Directed by Robert Kalfin
Keen Company
Urban Stages Theater
259 W. 30th St.
Opened April 16, Closes May 8
Tues. thru Sat. 8 p.m., Sun 2 p.m.
$19, SmartTix (212) 868-4444
Reviewed by Paulanne Simmons April 15, 2005

In the Keen Company’s revival of Sutton Vane’s 1924 Broadway hit, “Outward Bound,” the stage is transformed into a luxurious ocean liner’s smoking room, tastefully designed by Nathan Heverin. But as the play progresses, it becomes obvious that this is no ordinary ship and no ordinary voyage.

The details are slowly revealed: the ship is almost empty, there is only one class and finally, no one knows where the ship is heading or why they are on it.

Robert Kalfin directs Outward Bound with a careful attention to both its very real human themes – hope and despair, good and evil, punishment and reward – and the otherworldly tone of this eerie drama.
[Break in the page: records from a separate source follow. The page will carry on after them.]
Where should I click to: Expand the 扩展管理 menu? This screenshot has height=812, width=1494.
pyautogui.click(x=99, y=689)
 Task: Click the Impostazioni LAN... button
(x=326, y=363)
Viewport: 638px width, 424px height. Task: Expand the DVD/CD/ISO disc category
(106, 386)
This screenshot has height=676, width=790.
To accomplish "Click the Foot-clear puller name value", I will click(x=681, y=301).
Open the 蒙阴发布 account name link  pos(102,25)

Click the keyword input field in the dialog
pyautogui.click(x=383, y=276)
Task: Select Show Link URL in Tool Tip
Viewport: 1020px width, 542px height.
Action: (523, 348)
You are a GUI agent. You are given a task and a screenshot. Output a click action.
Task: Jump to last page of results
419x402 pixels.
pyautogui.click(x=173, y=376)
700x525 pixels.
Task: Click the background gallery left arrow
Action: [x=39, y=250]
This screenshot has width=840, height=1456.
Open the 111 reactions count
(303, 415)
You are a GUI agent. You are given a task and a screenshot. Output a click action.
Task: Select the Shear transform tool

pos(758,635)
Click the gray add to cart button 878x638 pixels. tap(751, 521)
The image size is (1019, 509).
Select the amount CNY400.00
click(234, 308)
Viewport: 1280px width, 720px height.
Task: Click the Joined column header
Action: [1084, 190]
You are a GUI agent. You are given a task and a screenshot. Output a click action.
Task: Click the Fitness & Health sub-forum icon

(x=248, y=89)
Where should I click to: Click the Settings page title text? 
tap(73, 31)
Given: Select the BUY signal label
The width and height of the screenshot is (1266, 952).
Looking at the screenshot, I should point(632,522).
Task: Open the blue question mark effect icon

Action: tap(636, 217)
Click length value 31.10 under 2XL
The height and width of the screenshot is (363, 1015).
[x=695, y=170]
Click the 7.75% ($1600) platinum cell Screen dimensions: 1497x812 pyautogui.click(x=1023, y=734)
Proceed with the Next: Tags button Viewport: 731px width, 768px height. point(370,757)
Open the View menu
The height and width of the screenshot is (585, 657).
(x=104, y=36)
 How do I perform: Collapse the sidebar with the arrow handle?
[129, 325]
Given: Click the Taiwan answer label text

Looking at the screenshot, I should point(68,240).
There are nine characters in the play.

Seven of the characters are passengers: Ann (Kathleen Early) and Henry (Joe Delafield), a nervous young couple with an awful secret; Tom Prior (Gareth Saxe), a broken alcoholic with a biting sense of humor; Mrs. Cliveden-Banks (the delightful Laura Esterman), a snide, supercilious and self-absorbed rich widow; Rev. Duke (Clayton Dean Smith) a minister who isn’t sure about the power of prayer; Mrs. Midget (Susan Pellegrino), a charwoman with a big heart and Mr. Lingley, (Michael Pemberton), a businessman who believes in organization – even of the unknown and unknowable.

Scrubby (the solid and steady Wilbur Edwin Henry) is the ship’s steward and their spiritual escort.

Rev. Thompson (Drew Eliot) is the Examiner who meets the passengers at the end of their journey.

Each of the passengers has his own story which the actors unfold with irony and understanding. The humor can be intense. At the same time they make apparent the subtle differences between the characters’ public and private face. Even before the Examiner arrives, there is something strongly confessional about Outward Bound.

When Vane (a shell-shocked British World War I veteran) wrote Outward Bound in 1923, the play was considered so weird he could not find a producer and finally rented a theater in London to stage his work. Outward Bound had better luck in the United States, where it was produced on Broadway in 1924 with an all-star cast that included Alfred Lunt and Leslie Howard and revived in 1938 under the direction of Otto Preminger. More recently, one sees echoes of Outward Bound in TV shows like Rod Serling’s ever-popular “The Twilight Zone.”

Part mystery, part thriller, part morality play, in the end Outward Bound is nothing less than edge-of-the seat compelling. There are a dead husbands, a barking dog, murky seas, lonely decks, bitter memories and eternity. What else could any theatergoer want? [Simmons]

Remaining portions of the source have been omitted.